His hands were good as new; fully recovered from the reconstructive surgery needed after all that barehanded punching in the Deep Streets. Which meant, even with all that hard-earned knowledge in how to land a hit, the impact hurt him right back.
He landed another hit, but the man’s drug-fuelled brain remained semi-functional and he remained on his feet. Gaylen had his arm around the Slasher’s weapon arm, controlling it, and while the man struggled with frantic energy it wasn’t that hard to tip him in the wrong direction. The Slasher’s skull met the stairwell wall, and that finally wobbled him enough for a throw into the handrail. It was low enough for the man to go over, and he plummeted down twenty-one storeys.
The other one, meanwhile, was getting a lesson about rushing into melee with a subtype that had a major strength advantage. Tired as she was, Brennsla still outweighed the scumbag, and just as he couldn’t tear his blade-arm free from her grip he couldn’t use his other one to stop her gun-arm from moving.
She shifted her pistol inexorably, until the muzzle reached his head, and she pulled the trigger. Everything above his neck exploded into superheated particles, and the rest of him flopped down.
The others were still coming, of course, and they’d seen their comrade drop by. Their voices rose in angry cries, and plasma bolts started flying. Some went into the handrail, some stopped at the stairs directly above, and others went all the way into the ceiling at the top.
They gave Brennsla one last burst of energy, and gave Gaylen an idea. He let the large woman get past him, then quickly knelt down and fired a shot through the stairs. The angle was far off from the ascending gangsters, and he saw Brennsla giving him a raised eyebrow look. He fired off another one like it, then leapt over several steps and joined his comrade.
They reached the twenty-second storey, and at the twenty-third Gaylen heard the metallic wrenching he’d been hoping for. It was accompanied by pained, startled, yells, as if several people had fallen and crashed.
Gaylen was able to force forth a grim smile.
“I shot… the beams,” he said, and gave a step beneath his feet a little stomp. “Not… quite enough to… sever them.”
“Clever,” Brennsla said, and forced a smile onto her own broad, sweat-lathered face. “You can… be a clever guy… G…”
She gave up on the praise, and Gaylen didn’t mind. The panelling muffled the chorus of pain and confusion and fury down below, but he could still hear it. They weren’t giving up, and no doubt neither were those who had taken the other flight of stairs.
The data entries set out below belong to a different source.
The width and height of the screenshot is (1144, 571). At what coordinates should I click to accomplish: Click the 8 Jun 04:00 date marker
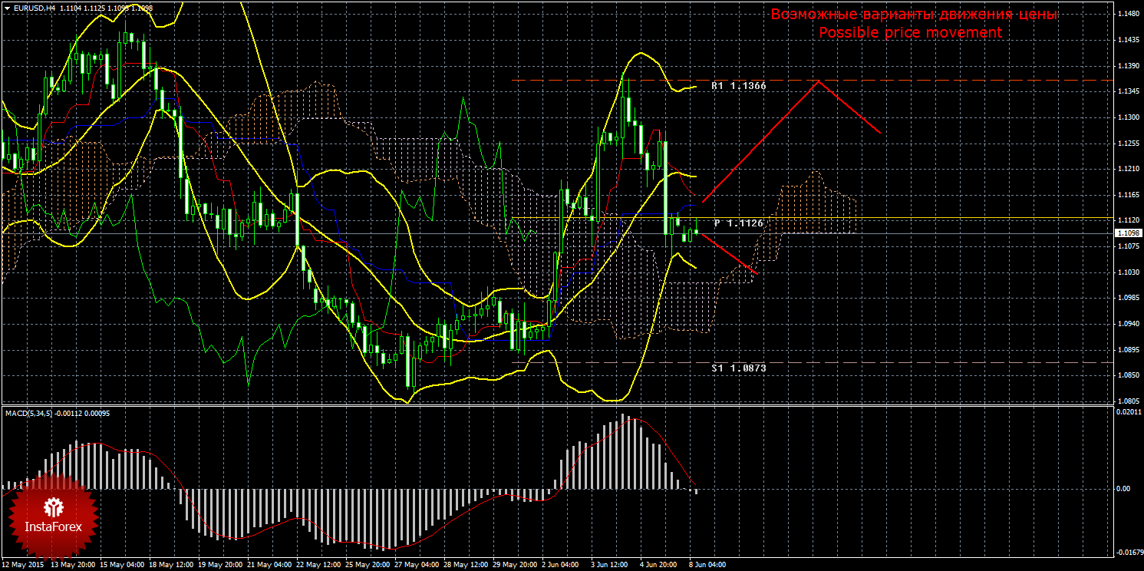coord(707,564)
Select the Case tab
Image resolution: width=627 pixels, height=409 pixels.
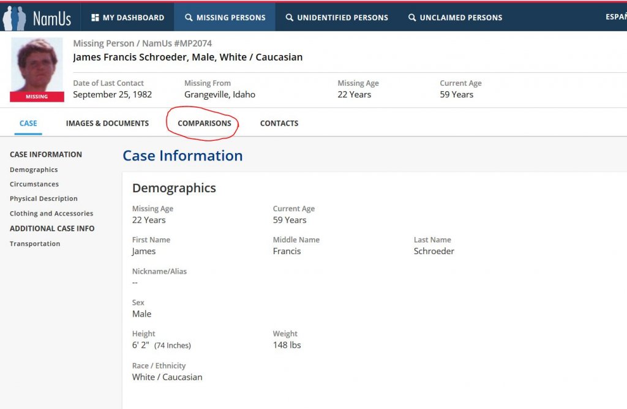click(28, 123)
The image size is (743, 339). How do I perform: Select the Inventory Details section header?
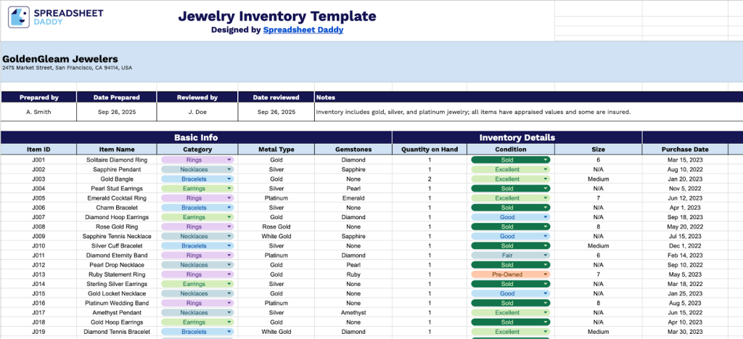point(517,137)
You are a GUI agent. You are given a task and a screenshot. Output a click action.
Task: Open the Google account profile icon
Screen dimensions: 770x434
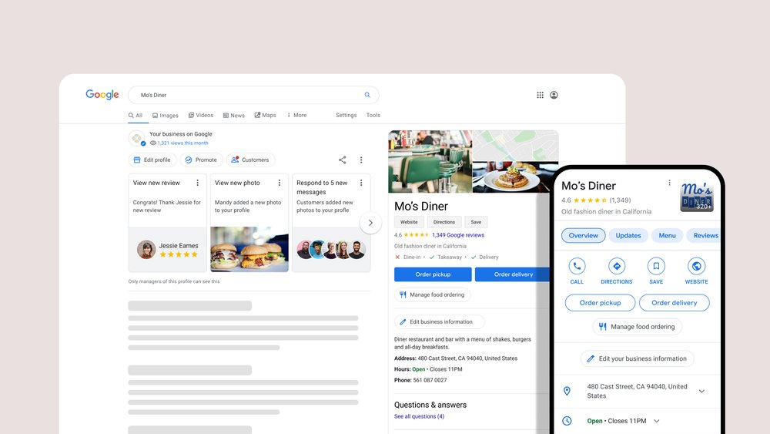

The Slashers started shooting again, and they’d given up on aiming. The shots punched through the stairs themselves in random spots, passing through several layers of metal on their way up. They were going for saturation, and betting on it hitting something.
Gaylen flinched and pressed himself up against the wall. It was probably a hopeless gesture, but his body wanted to live and he could not override it.
The Slashers kept shooting, and shooting, burning and scorching the stairwell. Gaylen and Brennsla fired back, just as randomly, putting more holes into the stairs that were their only escape. He had no idea if they hit anything; he just kept pulling the trigger. But whatever the Slashers were using down there was more powerful than their two little street pieces, with far more penetration. And a bigger capacity.
Inevitably, Gaylen eventually pulled the trigger to no effect. He was out. He started moving again, and only now considered that he should have snatched up the headless man’s gun before running.
“Come on!” he shouted, and Brennsla started moving, just as their luck ran out.